#### WORK TO BE COMPLETED:
Without any omission, reproduce the records that follow.

[Data records]
┄┄┄┄┄┄

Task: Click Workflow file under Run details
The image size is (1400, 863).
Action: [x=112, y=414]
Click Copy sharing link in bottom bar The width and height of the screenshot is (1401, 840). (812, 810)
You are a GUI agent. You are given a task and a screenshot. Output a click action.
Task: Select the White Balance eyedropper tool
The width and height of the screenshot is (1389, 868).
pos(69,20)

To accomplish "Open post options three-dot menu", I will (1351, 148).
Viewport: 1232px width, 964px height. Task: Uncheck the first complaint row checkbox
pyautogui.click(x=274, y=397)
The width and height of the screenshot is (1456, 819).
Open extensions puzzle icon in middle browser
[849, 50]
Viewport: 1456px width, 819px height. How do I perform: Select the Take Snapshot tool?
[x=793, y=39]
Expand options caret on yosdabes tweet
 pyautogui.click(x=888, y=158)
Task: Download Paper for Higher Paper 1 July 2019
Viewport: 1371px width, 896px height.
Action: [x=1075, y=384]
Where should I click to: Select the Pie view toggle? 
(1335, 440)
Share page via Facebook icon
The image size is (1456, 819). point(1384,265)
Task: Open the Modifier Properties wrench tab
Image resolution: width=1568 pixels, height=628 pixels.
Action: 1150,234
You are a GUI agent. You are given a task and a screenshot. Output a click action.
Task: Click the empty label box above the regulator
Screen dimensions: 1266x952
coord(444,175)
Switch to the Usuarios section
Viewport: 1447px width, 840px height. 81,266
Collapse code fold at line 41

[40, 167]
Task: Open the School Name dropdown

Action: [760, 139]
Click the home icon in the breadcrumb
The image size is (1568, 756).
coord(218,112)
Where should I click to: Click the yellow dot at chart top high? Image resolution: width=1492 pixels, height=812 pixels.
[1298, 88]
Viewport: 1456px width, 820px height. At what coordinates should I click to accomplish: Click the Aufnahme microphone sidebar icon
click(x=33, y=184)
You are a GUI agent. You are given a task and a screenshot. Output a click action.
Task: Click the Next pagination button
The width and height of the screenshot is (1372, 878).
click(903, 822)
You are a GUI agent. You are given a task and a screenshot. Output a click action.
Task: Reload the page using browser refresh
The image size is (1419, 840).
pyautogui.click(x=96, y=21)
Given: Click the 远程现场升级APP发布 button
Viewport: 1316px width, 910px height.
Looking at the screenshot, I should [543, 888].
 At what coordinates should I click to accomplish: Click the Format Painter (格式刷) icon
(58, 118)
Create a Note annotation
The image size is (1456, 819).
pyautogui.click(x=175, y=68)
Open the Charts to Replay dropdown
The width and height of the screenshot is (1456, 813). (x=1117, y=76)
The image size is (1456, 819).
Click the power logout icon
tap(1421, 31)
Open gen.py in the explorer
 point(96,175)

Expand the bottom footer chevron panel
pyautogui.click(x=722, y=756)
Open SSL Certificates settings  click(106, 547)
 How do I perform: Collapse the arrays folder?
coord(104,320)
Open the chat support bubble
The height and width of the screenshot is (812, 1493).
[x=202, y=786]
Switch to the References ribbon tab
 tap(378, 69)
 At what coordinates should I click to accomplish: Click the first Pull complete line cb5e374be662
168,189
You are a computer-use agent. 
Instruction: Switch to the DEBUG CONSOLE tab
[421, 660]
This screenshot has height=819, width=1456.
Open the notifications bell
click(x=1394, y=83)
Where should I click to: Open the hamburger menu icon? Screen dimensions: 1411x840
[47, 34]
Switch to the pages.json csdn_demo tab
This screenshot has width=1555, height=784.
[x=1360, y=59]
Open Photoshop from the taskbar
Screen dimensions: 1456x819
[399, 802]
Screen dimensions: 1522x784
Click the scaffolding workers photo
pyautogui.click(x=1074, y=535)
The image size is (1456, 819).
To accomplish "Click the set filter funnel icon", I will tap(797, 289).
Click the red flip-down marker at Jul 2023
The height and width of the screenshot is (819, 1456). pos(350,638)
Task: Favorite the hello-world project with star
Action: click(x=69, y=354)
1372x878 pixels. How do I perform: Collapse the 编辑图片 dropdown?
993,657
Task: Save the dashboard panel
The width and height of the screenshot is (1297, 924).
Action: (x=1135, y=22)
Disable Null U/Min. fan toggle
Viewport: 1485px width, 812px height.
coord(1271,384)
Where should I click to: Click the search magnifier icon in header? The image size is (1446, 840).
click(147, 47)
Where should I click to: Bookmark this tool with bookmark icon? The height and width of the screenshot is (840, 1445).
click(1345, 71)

┄┄┄┄┄┄

#### EXERCISE ANSWER:
Task: Click Workflow file under Run details
The image size is (1400, 863).
Action: [x=112, y=414]
Click Copy sharing link in bottom bar The width and height of the screenshot is (1401, 840). (812, 810)
You are a GUI agent. You are given a task and a screenshot. Output a click action.
Task: Select the White Balance eyedropper tool
The width and height of the screenshot is (1389, 868).
pos(69,20)

To accomplish "Open post options three-dot menu", I will (1351, 148).
Viewport: 1232px width, 964px height. Task: Uncheck the first complaint row checkbox
pyautogui.click(x=274, y=397)
The width and height of the screenshot is (1456, 819).
Open extensions puzzle icon in middle browser
[849, 50]
Viewport: 1456px width, 819px height. How do I perform: Select the Take Snapshot tool?
[x=793, y=39]
Expand options caret on yosdabes tweet
 pyautogui.click(x=888, y=158)
Task: Download Paper for Higher Paper 1 July 2019
Viewport: 1371px width, 896px height.
Action: [x=1075, y=384]
Where should I click to: Select the Pie view toggle? 
(1335, 440)
Share page via Facebook icon
The image size is (1456, 819). point(1384,265)
Task: Open the Modifier Properties wrench tab
Image resolution: width=1568 pixels, height=628 pixels.
Action: 1150,234
You are a GUI agent. You are given a task and a screenshot. Output a click action.
Task: Click the empty label box above the regulator
Screen dimensions: 1266x952
coord(444,175)
Switch to the Usuarios section
Viewport: 1447px width, 840px height. 81,266
Collapse code fold at line 41

[40, 167]
Task: Open the School Name dropdown

Action: [760, 139]
Click the home icon in the breadcrumb
The image size is (1568, 756).
coord(218,112)
Where should I click to: Click the yellow dot at chart top high? Image resolution: width=1492 pixels, height=812 pixels.
[1298, 88]
Viewport: 1456px width, 820px height. At what coordinates should I click to accomplish: Click the Aufnahme microphone sidebar icon
click(x=33, y=184)
You are a GUI agent. You are given a task and a screenshot. Output a click action.
Task: Click the Next pagination button
The width and height of the screenshot is (1372, 878).
click(903, 822)
You are a GUI agent. You are given a task and a screenshot. Output a click action.
Task: Reload the page using browser refresh
The image size is (1419, 840).
pyautogui.click(x=96, y=21)
Given: Click the 远程现场升级APP发布 button
Viewport: 1316px width, 910px height.
Looking at the screenshot, I should [543, 888].
 At what coordinates should I click to accomplish: Click the Format Painter (格式刷) icon
(58, 118)
Create a Note annotation
The image size is (1456, 819).
pyautogui.click(x=175, y=68)
Open the Charts to Replay dropdown
The width and height of the screenshot is (1456, 813). (x=1117, y=76)
The image size is (1456, 819).
Click the power logout icon
tap(1421, 31)
Open gen.py in the explorer
 point(96,175)

Expand the bottom footer chevron panel
pyautogui.click(x=722, y=756)
Open SSL Certificates settings  click(106, 547)
 How do I perform: Collapse the arrays folder?
coord(104,320)
Open the chat support bubble
The height and width of the screenshot is (812, 1493).
[x=202, y=786]
Switch to the References ribbon tab
 tap(378, 69)
 At what coordinates should I click to accomplish: Click the first Pull complete line cb5e374be662
168,189
You are a computer-use agent. 
Instruction: Switch to the DEBUG CONSOLE tab
[421, 660]
This screenshot has height=819, width=1456.
Open the notifications bell
click(x=1394, y=83)
Where should I click to: Open the hamburger menu icon? Screen dimensions: 1411x840
[47, 34]
Switch to the pages.json csdn_demo tab
This screenshot has width=1555, height=784.
[x=1360, y=59]
Open Photoshop from the taskbar
Screen dimensions: 1456x819
[399, 802]
Screen dimensions: 1522x784
Click the scaffolding workers photo
pyautogui.click(x=1074, y=535)
The image size is (1456, 819).
To accomplish "Click the set filter funnel icon", I will tap(797, 289).
Click the red flip-down marker at Jul 2023
The height and width of the screenshot is (819, 1456). pos(350,638)
Task: Favorite the hello-world project with star
Action: click(x=69, y=354)
1372x878 pixels. How do I perform: Collapse the 编辑图片 dropdown?
993,657
Task: Save the dashboard panel
The width and height of the screenshot is (1297, 924).
Action: (x=1135, y=22)
Disable Null U/Min. fan toggle
Viewport: 1485px width, 812px height.
coord(1271,384)
Where should I click to: Click the search magnifier icon in header? The image size is (1446, 840).
click(147, 47)
Where should I click to: Bookmark this tool with bookmark icon? The height and width of the screenshot is (840, 1445).
click(1345, 71)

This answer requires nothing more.